Whatever does happen with Tesla, the marketing lessons to come are certain to fascinate.

Do Great Consumer Products Market Themselves?

18 Jul

Spotify. Dropbox. Foursquare. Instagram. Facebook. Flipboard. Pinterest. Twitter.

Everyone knows these insanely popular companies even though they’ve invested almost nothing in advertising. In each case, they built a strong brand by building a great product or service and letting their customers spread the word.

With their success, a new generation of entrepreneurs are rethinking their approach to marketing. It’s increasingly common to hear luminaries talk about marketing as a weakness: the notion that only weak products require marketing.

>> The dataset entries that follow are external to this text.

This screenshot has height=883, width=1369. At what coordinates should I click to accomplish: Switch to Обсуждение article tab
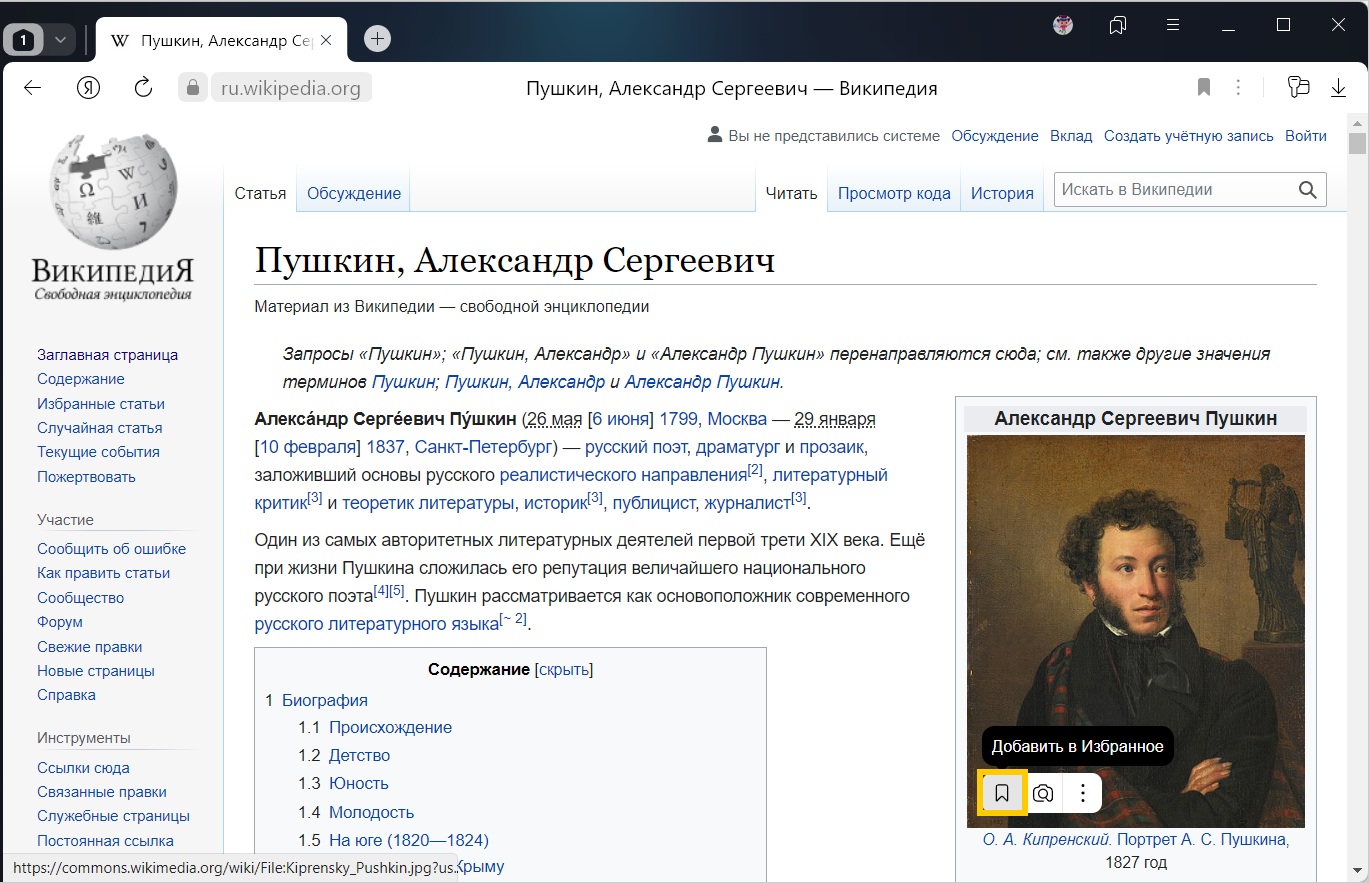coord(354,194)
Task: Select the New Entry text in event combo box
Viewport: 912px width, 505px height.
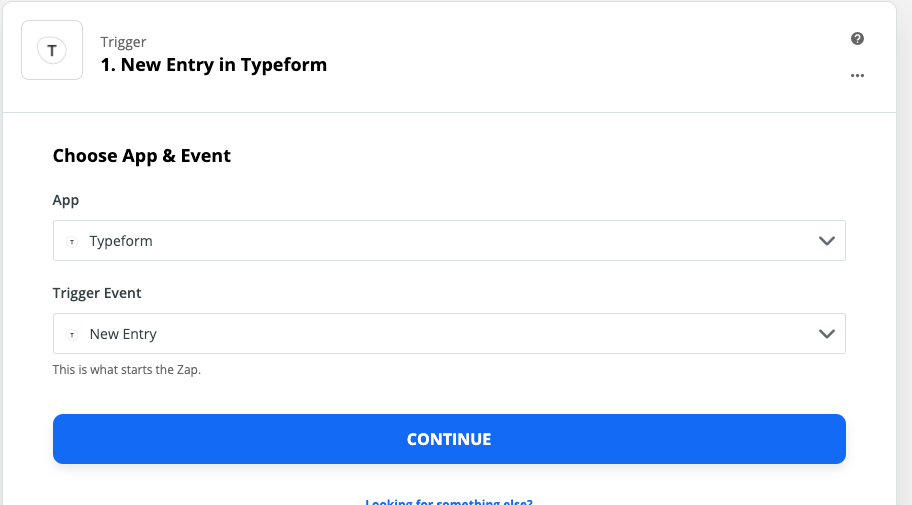Action: point(123,334)
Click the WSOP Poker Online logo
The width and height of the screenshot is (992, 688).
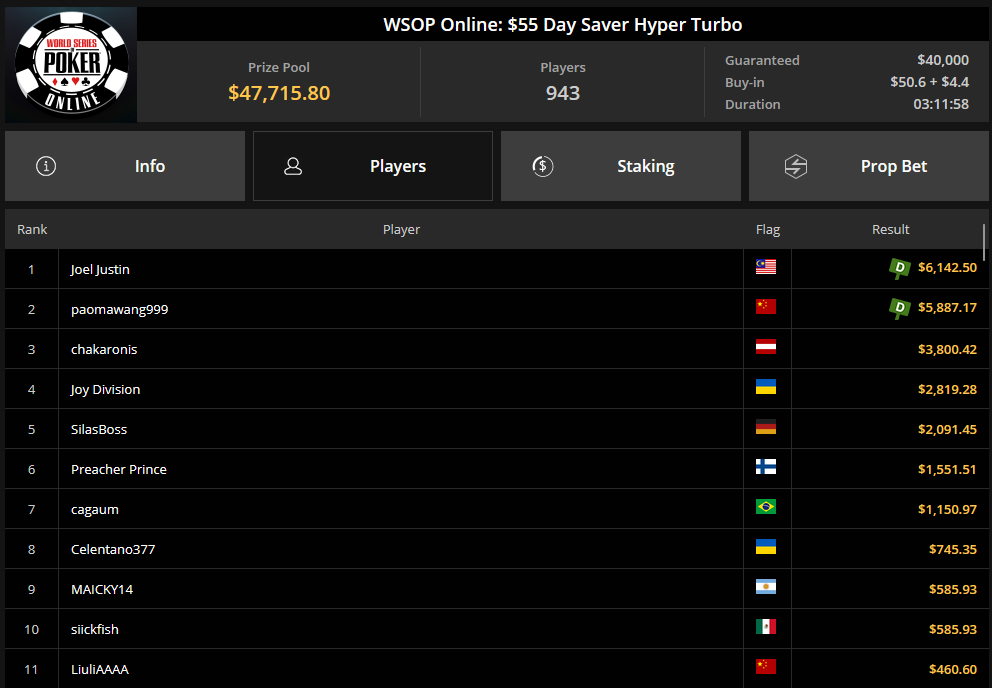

So, is it true? Do great consumer products market themselves?

Here are a few thoughts:

  • Marketing isn’t advertising: Too often, I hear smart people talk about marketing as if it is only advertising. Advertising is just one way to build a business. There is so much more to marketing: product management, design of referral programs, visual identity, messaging, competitive analysis, collection of customer feedback and ideas, choosing new markets and segments to target, picking company / product / service names, building awareness through savvy PR and promotion, etc. While companies with great products may not need advertising, marketing often plays an important role in the rapid growth of product awareness and usage.
  • Very few products sell themselves: What almost all of the companies featured at the beginning of this post have in common is that they are free Internet services that appeal to a mass market population. While it takes real work to get people to try a free site, application, or service, the barriers to broad adoption are much lower. Products that almost never sell themselves include things that cost money, enterprise products of all types, and niche products that require more work to find first-time buyers and where it is harder to build the powerful cyclone of hype that benefitted almost all of the companies listed above.
  • Media attention matters: There are many companies that have built great products and still remained obscure. What makes the companies featured here special is that they have benefitted enormously from media attention. They all drove frenzied levels of media hype before they even had revenue. While some of this stems from great products and strong growth, much of it comes from thoughtful media strategy, direct press engagement, and charismatic founders who are trained to tell a powerful story.

 

So, if you have the right kind of great free product, what can marketing do to drive such insane levels of adoption?

Here are a few general principles for marketing a great consumer product:

  • Make sure the consumer experience is awesome: Create mechanisms to understand the user experience, to get constant feedback, and to solicit ideas so that the product keeps getting better and better.
  • Make sure your message is clear: Make sure that the messages about your company, your product or service, the problems that you solve, and the experience of being a customer are clear, consistent, and compelling. Make sure that everyone in your company can tell the same great story.
  • Keep customers coming back for more: Create the right experience for every customer to drive engagement, up sell to paid versions (if that is your model), and minimize churn and abandonment. Measure all of these things and look at the impact of every change on the metrics that matter.